### [Passage provided]
But thinking more intently about how the text lifted me, hooked me, harpooned me was new. I hadn’t spent as much time thinking about this. It shook my bones.
Jim died this Christmas, and he keeps popping up in my life everywhere. Like on one of my last trips to Chicago, where Tom Ulen and I took a bunch of First Pres people to the Art Institute.
At an Italian dinner at a long table in front of warm ovens on a cold, January night, I leaned over the table and asked my friend Tom to please pass me the brussels sprouts the table was sharing.
Simple question, I thought.
But he paused, and smiled that smile of his.
“I’ll hand you the brussels sprouts,” he said, “but first, let me invite you to answer three questions.”
Another pause.
“Question number one: How many teeth does a horse have?”
We laughed.
Others at our end of the table leaned in as I badly failed the test. We listened to Tom explain that when his granddaughters ask for ice cream, or to stay up late, or to go to the park, he’ll always stop them and say, “First, let me invite you to answer three questions.” All parties are delighted with the conversations these questions ignite.
The questions are his way of connecting with his grandkids. They step out of the moment to ponder what Grandpa has asked them. It’s a way that Tom grows a deeper relationship with these children he adores. They learn more about each other, of course, and, as importantly, they learn about themselves. They also learn other important things—like how many teeth a horse has.

### [Material shown]

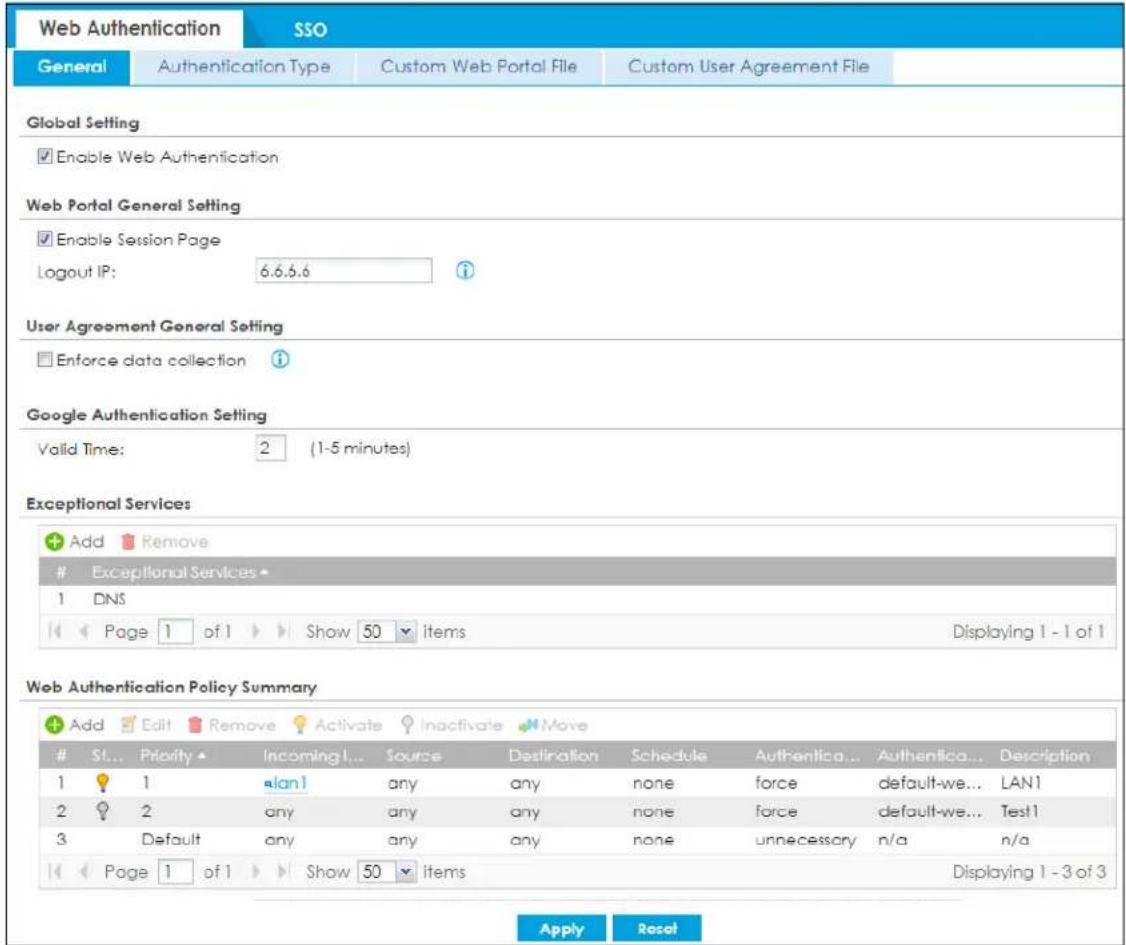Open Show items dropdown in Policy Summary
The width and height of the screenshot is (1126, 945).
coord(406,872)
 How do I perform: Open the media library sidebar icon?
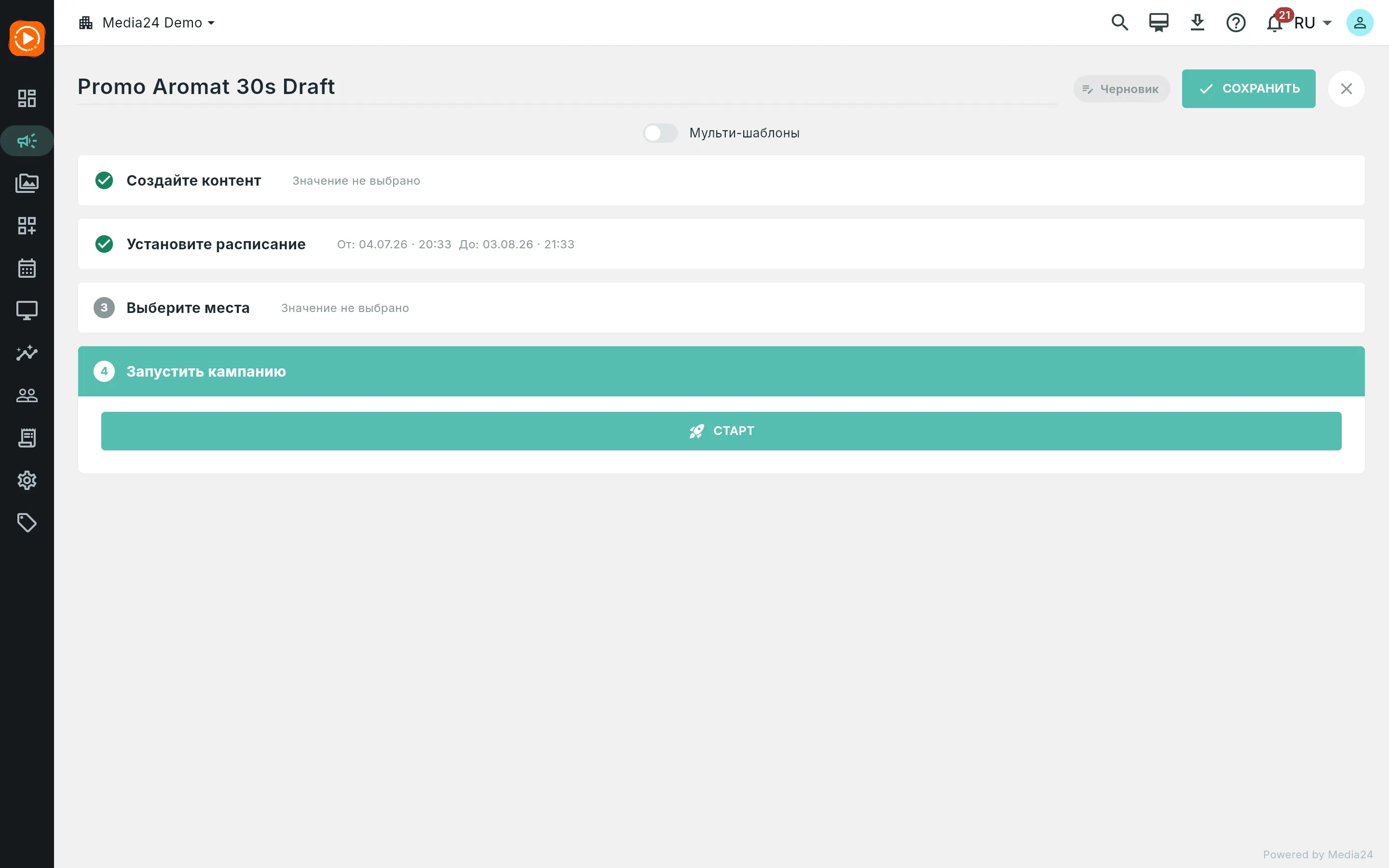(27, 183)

### [Required tasks]
(1) Write out the passage about Tom's three questions from "At an Italian" up to and including "question, I thought.".
(2) In the passage about Tom's three questions, what did the writer ask Tom to pass at the Italian dinner?
(3) Write what comes next in the passage about Tom's three questions, picking up after its final sentence.

### [Answers given]
(1)
At an Italian dinner at a long table in front of warm ovens on a cold, January night, I leaned over the table and asked my friend Tom to please pass me the brussels sprouts the table was sharing.
Simple question, I thought.

(2) The brussels sprouts the table was sharing.

(3)
My friends Jim and Tom are on the same theological wavelength. Slow down. Think more deeply. Is the question you’re asking really the question you want ask? What is the deep context of our questions, our traditions, our history, our ken, our appetites?
Now, when I study the scripture, like always, I pray and ask God to open the text to my dim understanding. And now, thanks to Tom and Jim, often times, an image of Jesus pops into my brain. He smiles that smile of his and says, “I’d be glad to illumine this text for you, Matt.”
Pause.
“But first, let me invite you to answer three questions.”
News:
How many teeth does a horse have? The horse will normally have 24 deciduous teeth, emerging in pairs, and eventually pushed out by the permanent teeth, which normally number between 36 and 40.)
Humor (from Dave Hunter:) What kind of music do windmills like? They’re metal fans.
Good Word: (Notice the holy pause in second sentence of v. 6.)
John 8: 4-7 [T]hey said to him, “Teacher, this woman was caught in the very act of committing adultery. 5 Now in the law Moses commanded us to stone such women. Now what do you say?” 6 They said this to test him, so that they might have some charge to bring against him. Jesus bent down and wrote with his finger on the ground. 7 When they kept on questioning him, he straightened up and said to them, “Let anyone among you who is without sin be the first to throw a stone at her.”
Let us pray:
Grant unto us, O God, the fullness of your promises.
Where we have been weak,
grant us your strength;
where we have been confused,
grant us your guidance;
where we have been distraught,
grant us your comfort;
where we have been dead,
grant us your life.
Apart from you, O Lord,
we are nothing.
In and with you
we can do all things.
AMEN.
(United Church of Canada, Service Book, 1969.)
Much, much love to you all.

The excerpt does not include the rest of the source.